Step-by-step explanation:

Step 1: Simplify the expressions on both sides of the equation.

Left-hand side (LHS):

1/2 × (3/2 + 1/4)

To add the fractions inside the parentheses, we need a common denominator, which is 4. So, we convert 3/2 to have a denominator of 4:

3/2 = (3/2) × (2/2) = 6/4

Now, we can add the fractions:

LHS = 1/2 × (6/4 + 1/4)

LHS = 1/2 × (7/4)

To multiply, simply multiply the numerators and denominators separately:

LHS = (1 × 7)/(2 × 4)

LHS = 7/8

Step 2: Simplify the right-hand side (RHS).

RHS: -1/2 × 3/2 - 1/2 × 1/4

We'll start by multiplying the fractions separately:

RHS = (-1 × 3)/(2 × 2) - (1 × 1)/(2 × 4)

RHS = -3/4 - 1/8

Step 3: Combine the terms on the right-hand side (RHS).

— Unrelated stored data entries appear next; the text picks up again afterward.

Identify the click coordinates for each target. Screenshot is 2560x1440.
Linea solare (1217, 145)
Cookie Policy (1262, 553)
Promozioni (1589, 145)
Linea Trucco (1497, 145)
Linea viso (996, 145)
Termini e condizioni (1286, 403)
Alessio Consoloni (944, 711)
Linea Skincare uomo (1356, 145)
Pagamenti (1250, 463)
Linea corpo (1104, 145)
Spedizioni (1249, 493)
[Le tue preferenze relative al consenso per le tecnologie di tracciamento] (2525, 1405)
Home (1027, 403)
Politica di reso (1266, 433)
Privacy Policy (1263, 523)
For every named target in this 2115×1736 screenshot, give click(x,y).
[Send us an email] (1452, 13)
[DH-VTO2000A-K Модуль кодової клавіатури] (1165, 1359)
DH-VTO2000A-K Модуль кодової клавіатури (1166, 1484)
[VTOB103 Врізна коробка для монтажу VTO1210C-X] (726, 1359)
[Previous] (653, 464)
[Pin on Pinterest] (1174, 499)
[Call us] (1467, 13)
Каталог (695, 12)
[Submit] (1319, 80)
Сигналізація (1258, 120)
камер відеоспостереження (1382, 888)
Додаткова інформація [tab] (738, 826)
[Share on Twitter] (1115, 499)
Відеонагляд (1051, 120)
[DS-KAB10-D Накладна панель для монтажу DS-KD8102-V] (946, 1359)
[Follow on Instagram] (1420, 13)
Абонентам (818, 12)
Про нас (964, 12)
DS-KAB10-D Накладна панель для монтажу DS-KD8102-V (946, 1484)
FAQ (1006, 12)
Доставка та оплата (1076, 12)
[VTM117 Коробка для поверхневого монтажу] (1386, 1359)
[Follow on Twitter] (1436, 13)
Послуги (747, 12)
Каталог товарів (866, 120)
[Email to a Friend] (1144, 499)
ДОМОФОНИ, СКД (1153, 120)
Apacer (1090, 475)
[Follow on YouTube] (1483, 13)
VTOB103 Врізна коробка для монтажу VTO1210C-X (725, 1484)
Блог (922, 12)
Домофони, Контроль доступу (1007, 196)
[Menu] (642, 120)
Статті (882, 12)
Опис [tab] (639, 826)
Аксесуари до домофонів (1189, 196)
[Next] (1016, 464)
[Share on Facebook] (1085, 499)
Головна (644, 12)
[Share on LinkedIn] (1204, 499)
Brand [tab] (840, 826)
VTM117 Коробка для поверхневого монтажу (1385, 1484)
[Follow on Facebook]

To subtract fractions, we need a common denominator, which is 8. So, we convert -3/4 to have a denominator of 8:

-3/4 = (-3/4) × (2/2) = -6/8

Now, we can subtract the fractions:

RHS = -6/8 - 1/8

RHS = -7/8

Step 4: Compare the results on both sides of the equation.

LHS = 7/8

RHS = -7/8

The equation becomes:

7/8 = -7/8

The equation is not true; the LHS and RHS are not equal. Therefore, the initial statement is incorrect, and the equation 1/2 × (3/2 + 1/4) = - 1/2 × 3/2 - 1/2 × 1/4 is false.